A Marseille comme à Brignoles, ce sont deux France qui se font face. 
Article rédigé par Jean-François Achilli
Radio France
Publié Mis à jour
Temps de lecture : 3min
  (©)

Nous sommes
tout d'abord restés rivés devant le spectacle offert hier soir par les chaînes télé d'information
continue, en éditions spéciales, un peu comme si nous étions au soir de
l'élection présidentielle. Il faut rappeler qu'à Marseille, il ne s'agissait que
du premier tour de la primaire socialiste, et à Brignoles, d'une élection cantonale
partielle. Tout ça pour dire qu'il
y avait derrière ce double événement plus que relatif, une symbolique très
forte : l'affrontement, à 70 km de distance, si vous passez par Aubagne,
de deux France.

La première est celle qui
veut se protéger, qui clame " on est chez nous ", et qui a fait élire
à Brignoles, avec une confortable majorité, un candidat Front national Laurent
Lopez, face à sa rivale UMP. C'est la France qui a la hantise de l'immigration,
qui se méfie du métissage, et qui cherche le salut dans ses racines chrétiennes
et ses traditions. La deuxième France, plus urbaine, plurielle et
multiculturelle, est celle qui a porté la sénatrice Samia Ghali en tête de la
primaire socialiste marseillaise.
=======
■ **OBJECTIF DE L'EXERCICE**
Reproduisez à l'identique le passage de l'article sur Marseille et Brignoles, de « Nous sommes » à « de deux France. ».

Extraits d'un jeu de données
=======
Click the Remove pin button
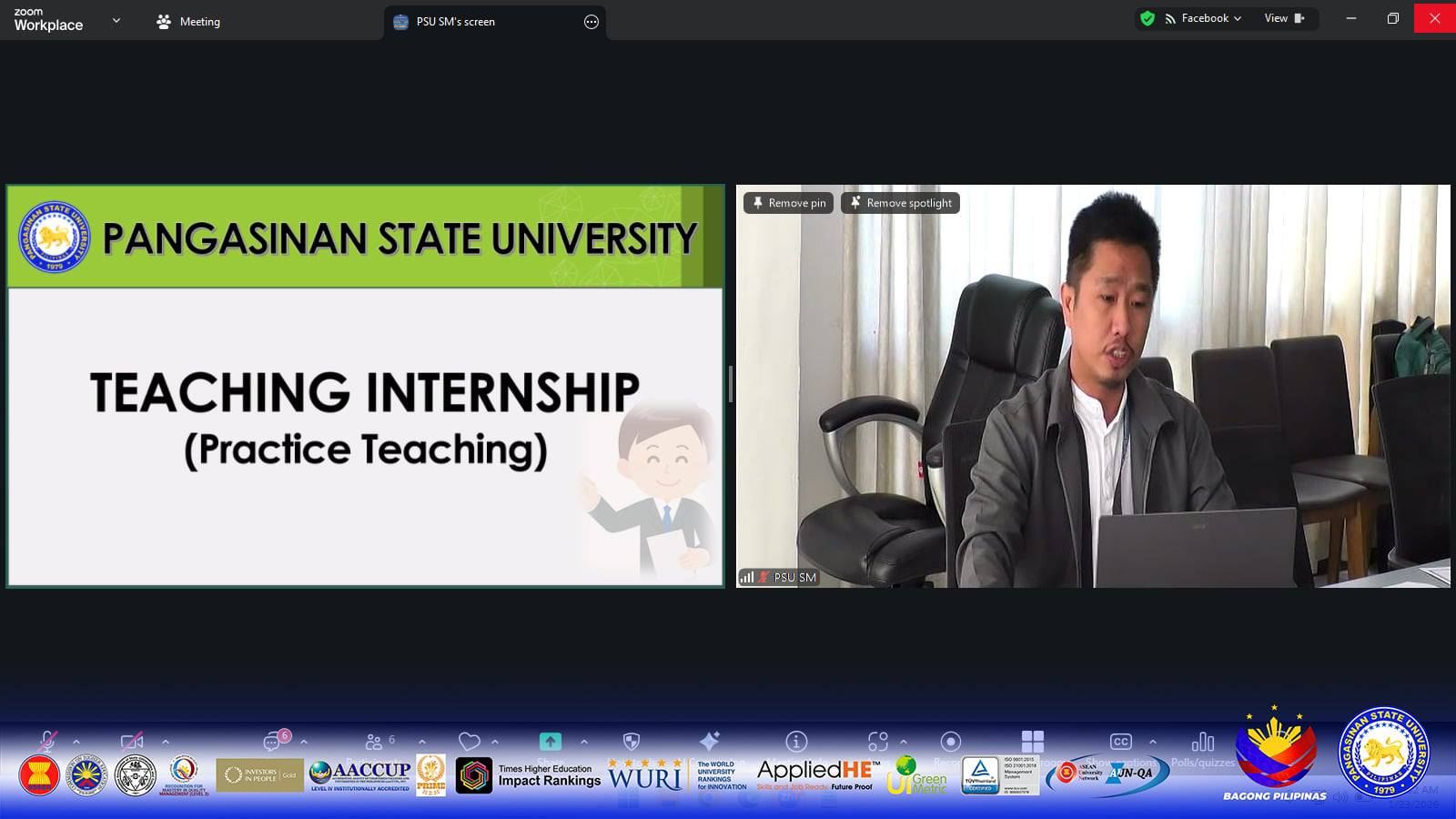1456x819 pixels. [x=788, y=203]
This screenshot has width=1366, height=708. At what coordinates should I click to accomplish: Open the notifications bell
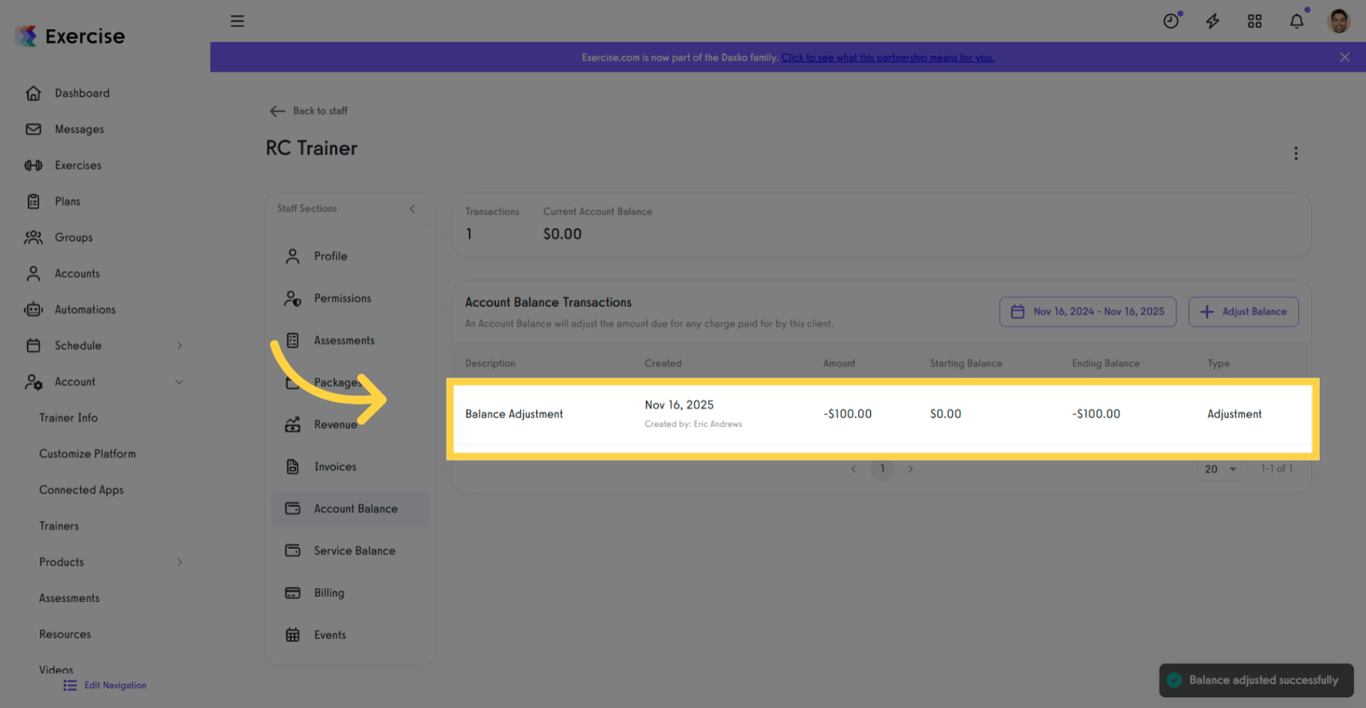tap(1296, 20)
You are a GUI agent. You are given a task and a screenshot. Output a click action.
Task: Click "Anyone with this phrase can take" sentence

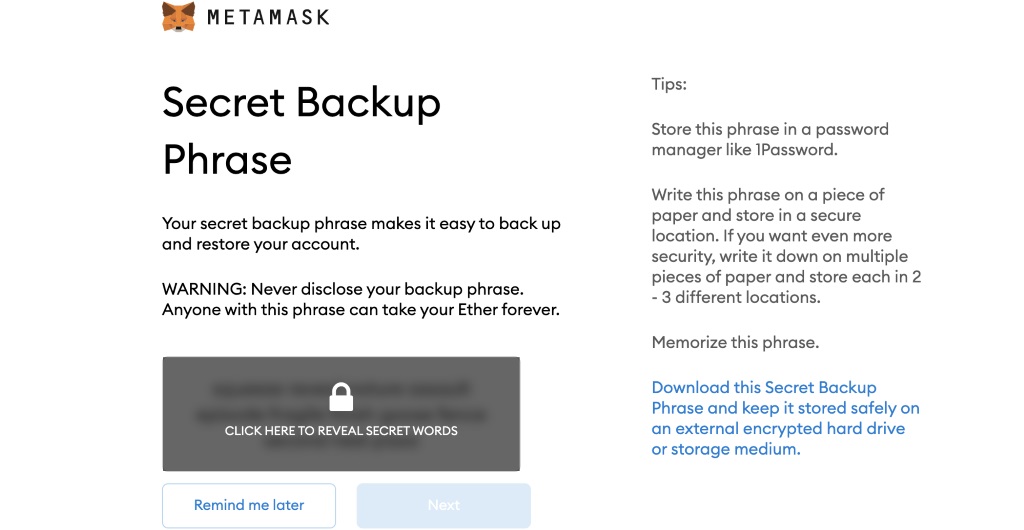(x=300, y=310)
=======
■ **RÉPONSE ATTENDUE**
Nous sommes
tout d'abord restés rivés devant le spectacle offert hier soir par les chaînes télé d'information
continue, en éditions spéciales, un peu comme si nous étions au soir de
l'élection présidentielle. Il faut rappeler qu'à Marseille, il ne s'agissait que
du premier tour de la primaire socialiste, et à Brignoles, d'une élection cantonale
partielle. Tout ça pour dire qu'il
y avait derrière ce double événement plus que relatif, une symbolique très
forte : l'affrontement, à 70 km de distance, si vous passez par Aubagne,
de deux France.